Please note: This content is not actively maintained. It was published as part of our 2007-2008 report on international aid. For up-to-date content, see our most recent report on international aid.
This page details how we selected finalists from our pool of Round 1 applicants.
We evaluated first-round applications for both of our Africa-focused causes (saving lives and global poverty) together, since so many of the applicants are large, comprehensive organizations whose activities span both categories.
107 organizations were invited to apply in these causes, using the process described here. 59 completed our Round 1 application; 48 did not apply.
Our Round 1 application asked charities to focus on a single well-documented project. 9 submissions gave us highly concrete accounts of what the project had done, and at least some sense of how many lives it had changed (and how). 7 submissions were less concrete about the specific project, but gave us a good overall sense of organization-wide strategy (often because the organization's strategy was unified enough to be easily understood).

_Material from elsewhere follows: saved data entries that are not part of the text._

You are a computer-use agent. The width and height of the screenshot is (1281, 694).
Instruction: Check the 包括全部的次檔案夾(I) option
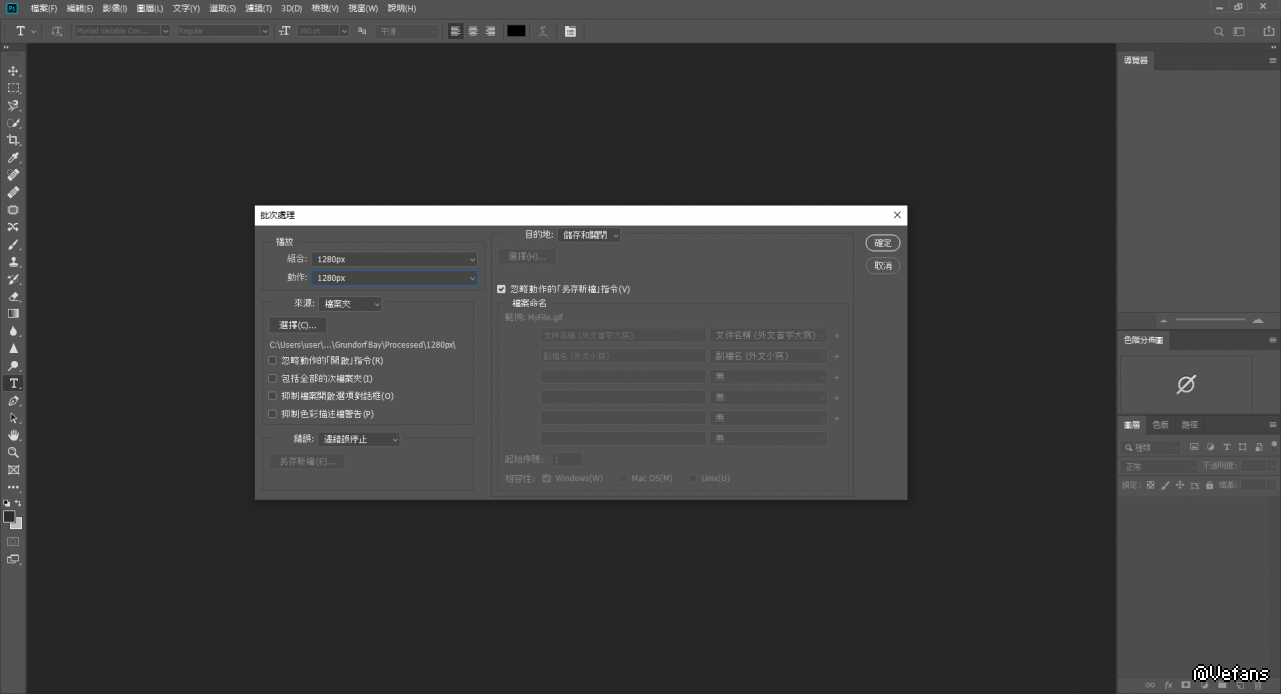click(x=273, y=379)
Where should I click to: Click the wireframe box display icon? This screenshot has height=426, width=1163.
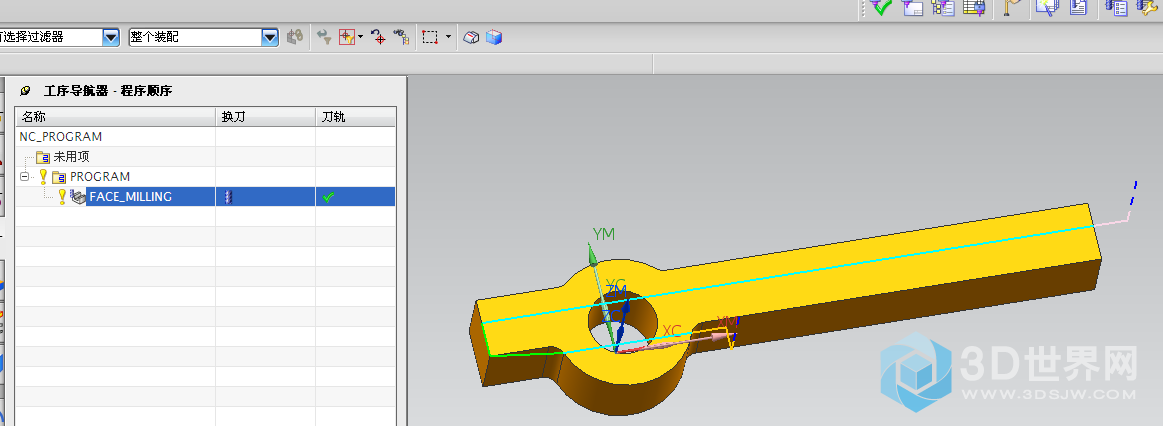click(471, 37)
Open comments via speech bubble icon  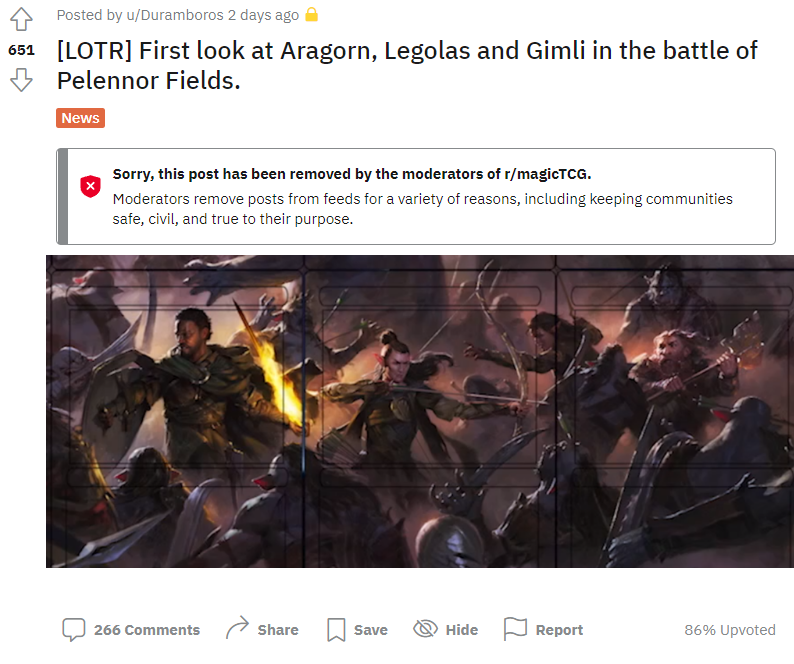tap(73, 630)
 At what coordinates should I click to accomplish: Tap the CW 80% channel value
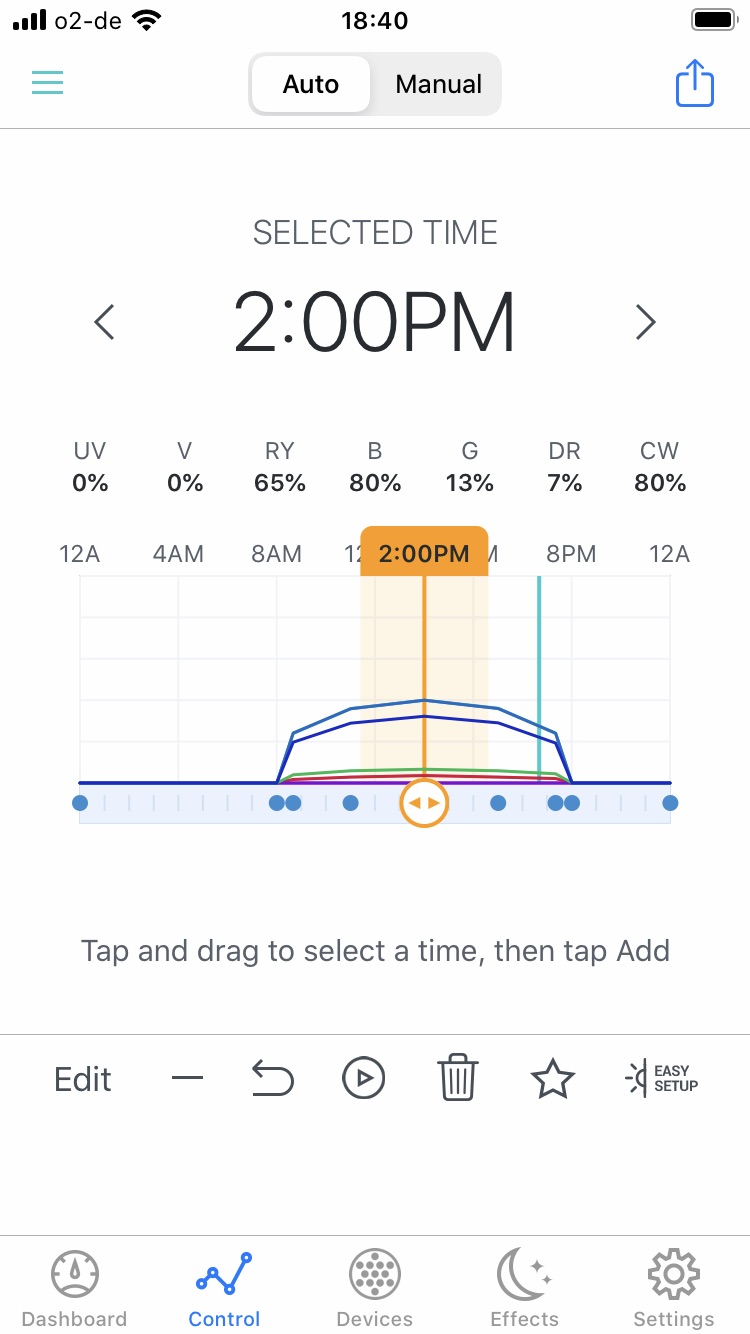pos(660,483)
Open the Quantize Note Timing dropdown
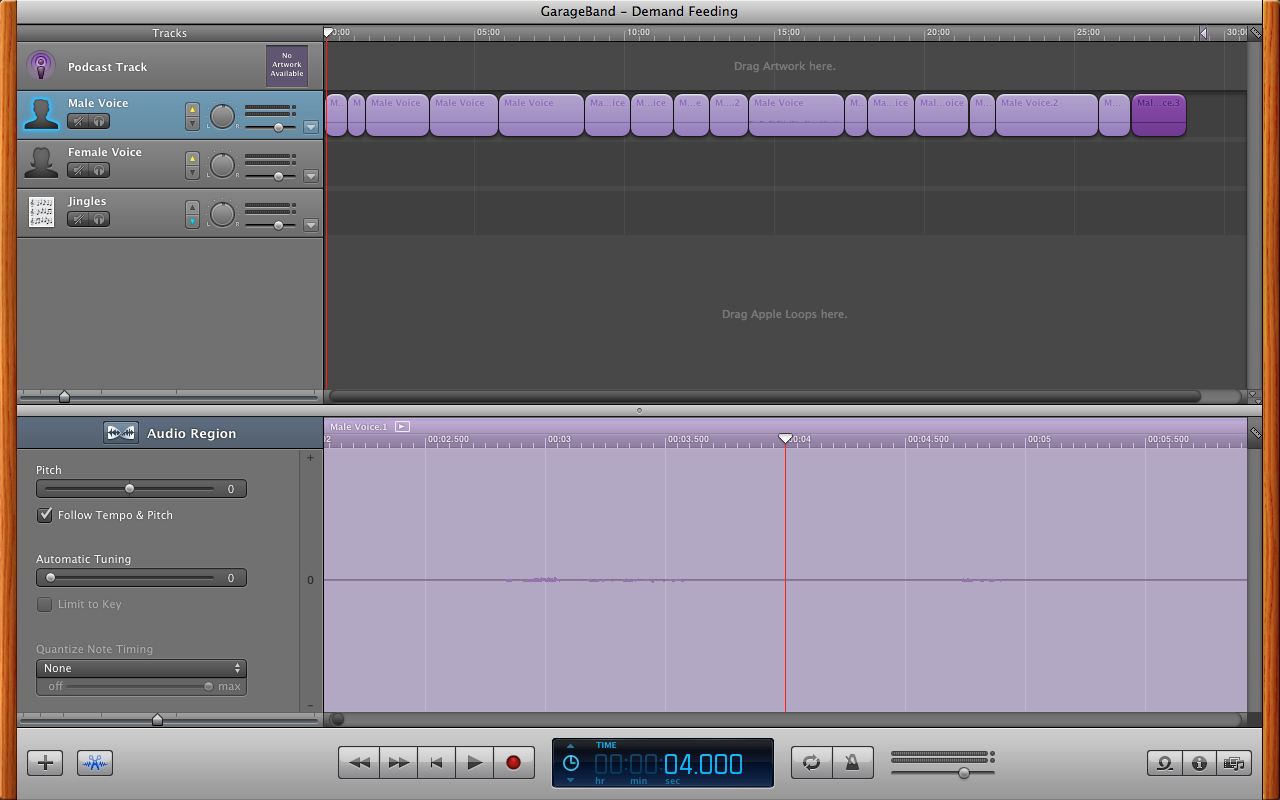 [141, 668]
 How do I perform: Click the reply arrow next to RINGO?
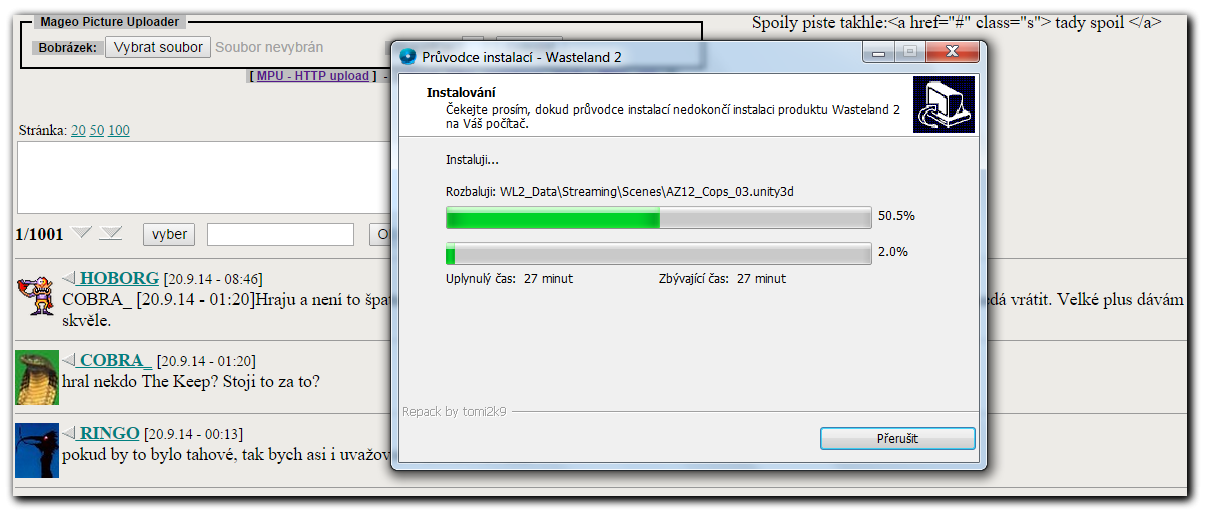(69, 433)
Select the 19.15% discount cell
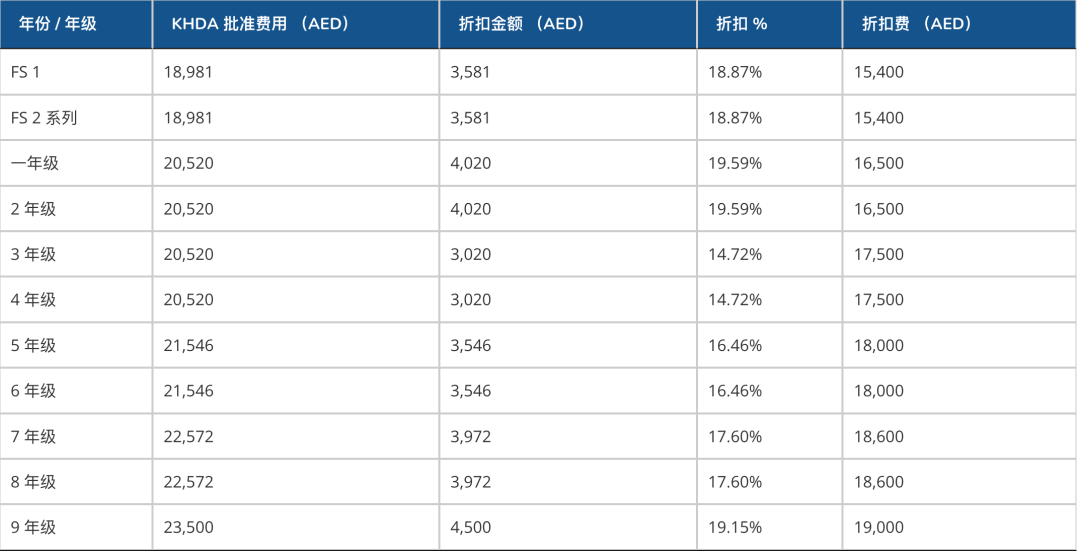 click(x=735, y=527)
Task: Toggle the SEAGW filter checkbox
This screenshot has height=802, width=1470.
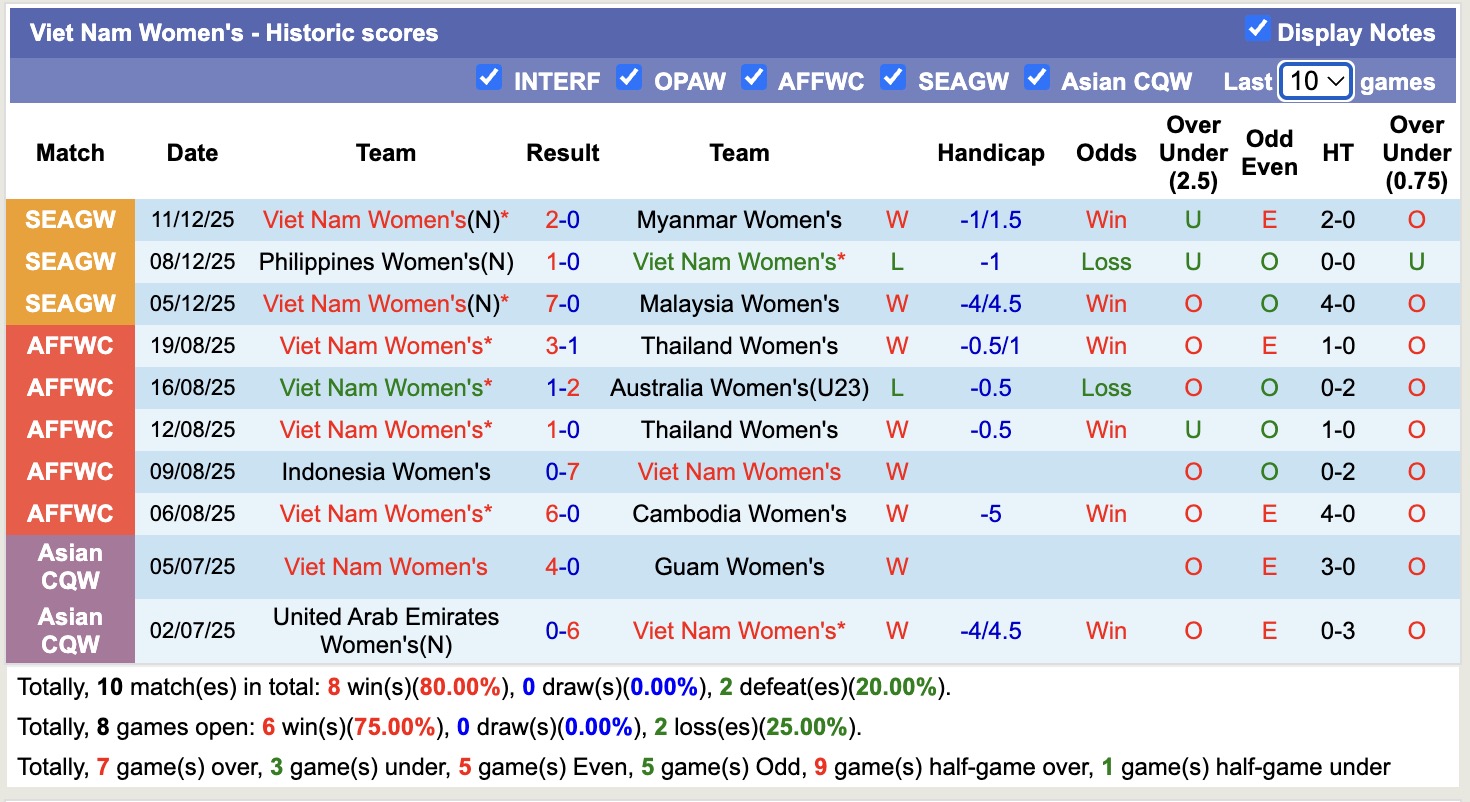Action: 893,78
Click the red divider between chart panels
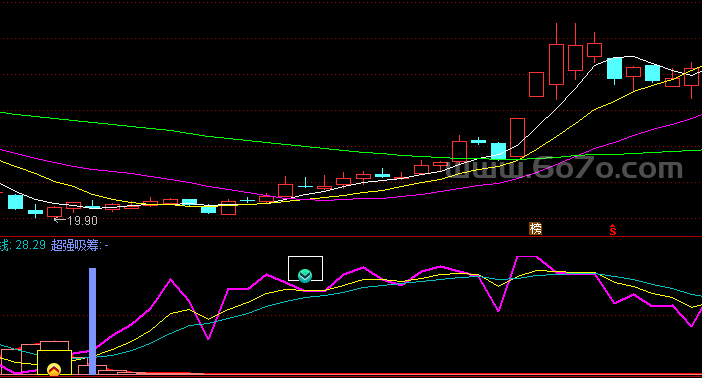Screen dimensions: 702x378 351,236
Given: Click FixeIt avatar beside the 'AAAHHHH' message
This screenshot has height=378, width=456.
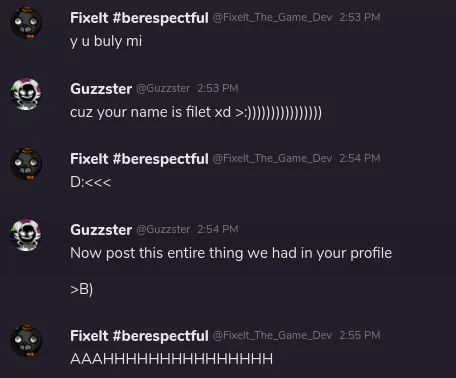Looking at the screenshot, I should (26, 341).
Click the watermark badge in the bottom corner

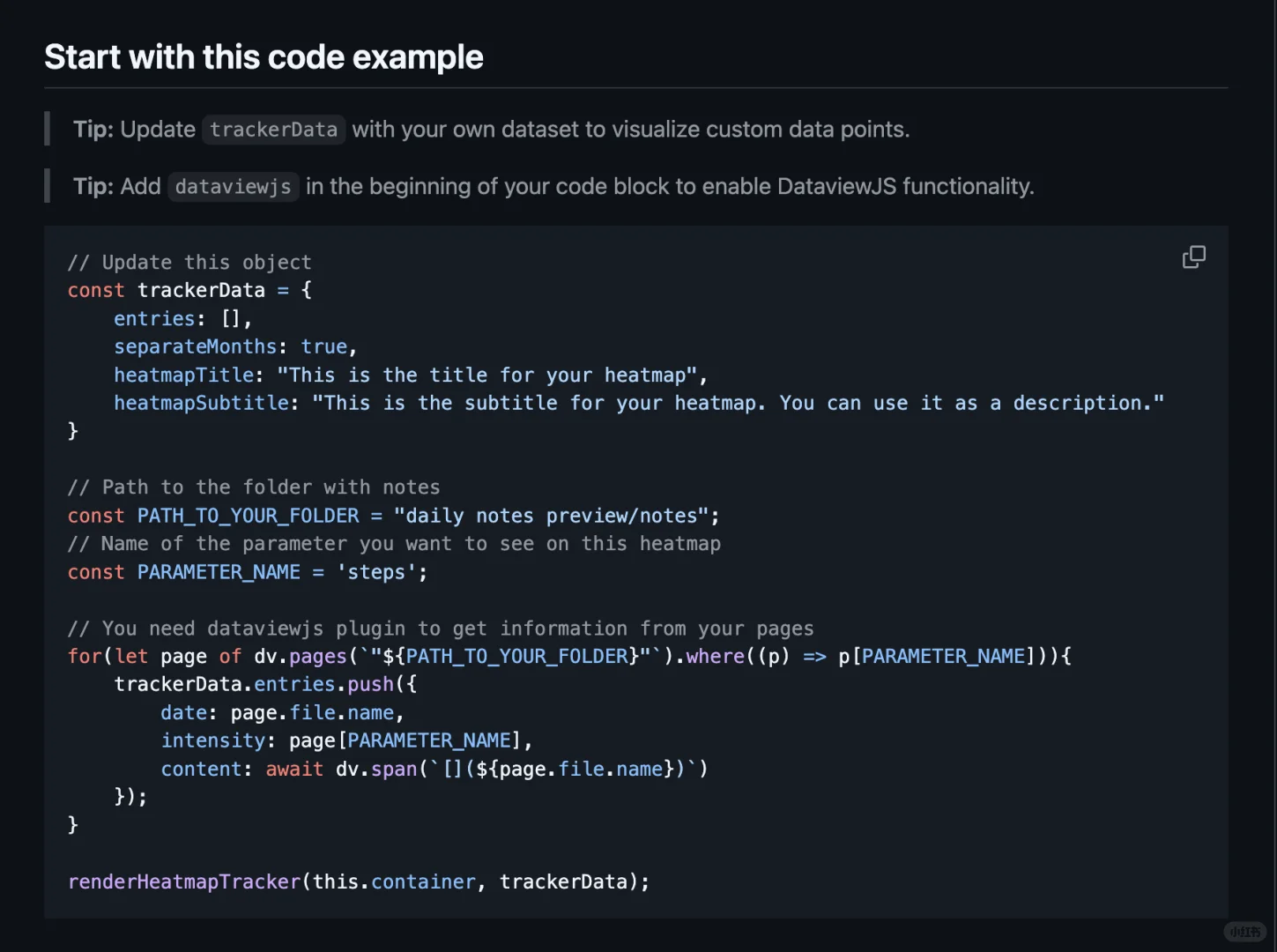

We required finalists to accomplish one of these two things (explain a single project very concretely, or give a good higher-level picture of the organization) because our ultimate goal was to find organizations that could document themselves both broadly and deeply, giving us a complete sense of what they do.
In the process of studying finalists more closely, we ultimately classified them within one international cause or the other (saving lives or global poverty).
We used the following principles in naming finalists:
The Aga Khan Foundation, Food for the Hungry, Population Services International, Partners in Health, the American Red Cross, Opportunities Industrialization Centers International, Project HOPE, Helen Keller International, and the International Eye Foundation all submitted very detailed, concrete accounts of a single featured program (our Round 1 application asked them to choose one program to focus on). In each case, we could get a feel for the how many people benefited and how they benefited from the program, whether because the charity tracked clients directly (as Partners in Health did) or because it submitted a strong independent research case for similar programs (as the Red Cross did with its bednet distribution program).
UNICEF was a late addition to the set of applicants (they did not respond to our inquiry email, but we got in touch with them later after they heard about us from a donor). Rather than sending them our Round 1 application, we made the same request that we made of Round 2 applicants: that they give us an overview of all their activities. Their application featured the Accelerated Childhood Survival and Development program, which we found promising enough to pursue further, though we ultimately did not end up recommending UNICEF (see the individual review page for details).
Interplast, KickStart, the HealthStore Foundation, and the Global Network for Neglected Tropical Disease Control all have relatively simple, unified, and highly compelling models for helping people. KickStart develops and markets irrigation technology to improve living standards; Interplast treats congenital defects; the HealthStore Foundation franchises locals to sell medicine; and GNNTDC focuses specifically on intervention campaigns for what it describes as "neglected tropical diseases," arguing that these diseases represent a cost-effective way to save lives precisely because not enough has been spent on them to date. Of these, only KickStart provided the depth of information and measurement that we wanted to see, but we named all of these organizations finalists because we found their models both (a) interesting and (b) cohesive enough that we thought we had a good chance at understanding the entire organization's activities.
Opportunity International and the Grameen Foundation both focus on microfinance: the technique of fighting poverty by providing financial services (often loans) to extremely low-income clients. Opportunity International did the best job of any microfinance applicant, in terms of giving a sense that its activities have led to improved lives (in other words, going beyond "number of loans" and giving livings-standards-related figures); Grameen Foundation's application led us, through a series of footnotes, to a literature review examining the general evidence for microfinance's effectiveness. Other microfinance organizations did not give us enough information to begin connecting financial services rendered to lives changed.
Other applicants gave descriptions of their activities, anecdotes, newspaper articles, survey data (types of evidence that we are skeptical about, as we have written on our blog), and evidence of the size of the problems they were attacking - but did not give us information that gave us high confidence that their programs were creating positive life change, or information that we felt could begin to get at their cost-effectiveness in changing lives.
We did not proceed with any of these other applications. It's possible that they have the information we want, and didn't send it due to misinterpretations of our Round 1 application, time constraints, or other reasons. But due to time constraints of our own, we opted to focus on the applicants that seemed most promising.